Reliability
Reliability determines whether your Engine consistently receives bounties and whether your results arrive in time to participate in rewards. A reliable Engine is predictable, responsive, and safe under load.
Reliability Criteria
Your Engine should:
- Accept webhooks consistently over HTTPS
- Validate signatures on every request
- Return
202 Acceptedquickly - Process bounties asynchronously in workers
- Post assertions back successfully and on time
- Degrade safely (UNKNOWN instead of crashing)
Common Failure Points
- Webhook endpoint is not reachable (DNS, TLS, firewall)
- Signature validation fails (secret mismatch)
- Web server blocks on scanning (no queue, no worker separation)
- Worker crashes on edge cases (empty bounty, unsupported type)
- Artifact downloads fail intermittently (network, timeouts)
- Concurrency is too low for configured rate limit
- External tools hang (no timeouts)
Minimum Operational Checklist
Availability
- Endpoint is publicly reachable over HTTPS
- Certificates are valid and renewed automatically
- Health check endpoint exists (optional but recommended)
Performance
- Webhook request returns quickly (do not scan in the request thread)

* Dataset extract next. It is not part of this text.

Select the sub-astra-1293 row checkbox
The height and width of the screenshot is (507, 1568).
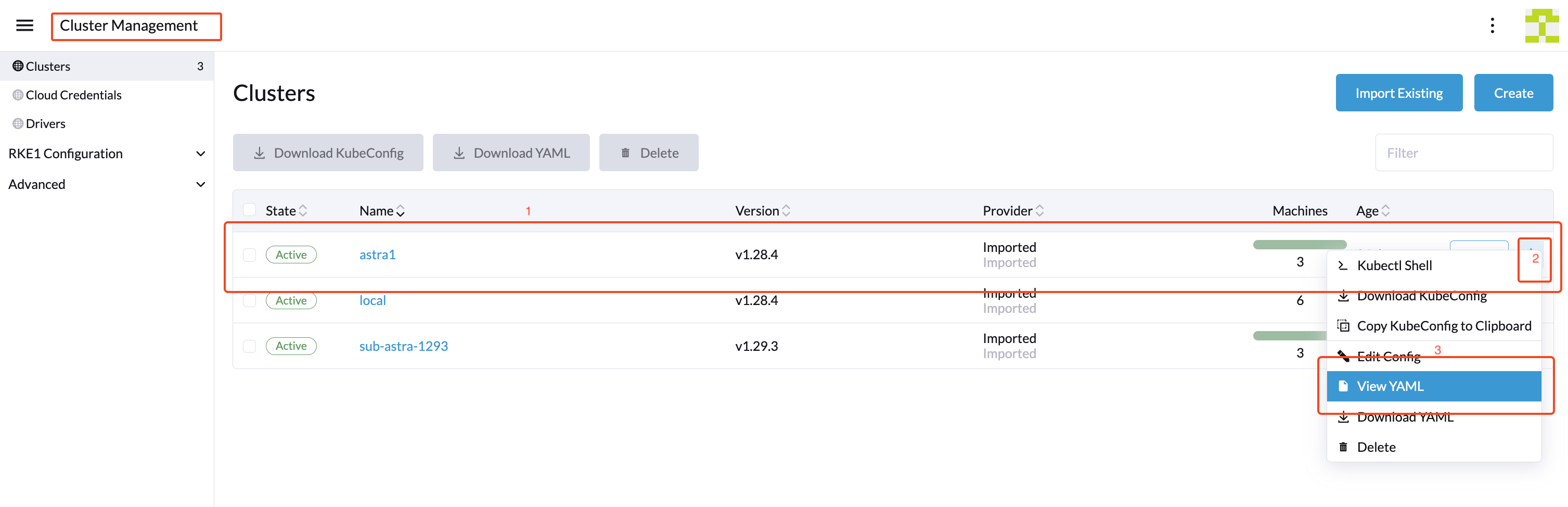[x=250, y=346]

- Worker concurrency supports your configured rate limit
-
Timeouts are enforced for:
- artifact download
- external tool execution
- response submission
Correct behavior under stress
- Unsupported artifact types return UNKNOWN with bid 0
- Empty or malformed bounties do not crash the service
- Retries do not create duplicate assertions (idempotency where possible)
Logging and Observability
At minimum log:
- Bounty received (id, type)
- Signature validation result
- Job queued and started
- Analysis finished (verdict, duration)
- Assertion post result (success or error)
Protecting against “late results”
Late results often earn nothing. Reduce “late” outcomes by:
- Enforcing timeouts and returning UNKNOWN when needed
- Keeping artifact downloads fast (bandwidth, caching if appropriate)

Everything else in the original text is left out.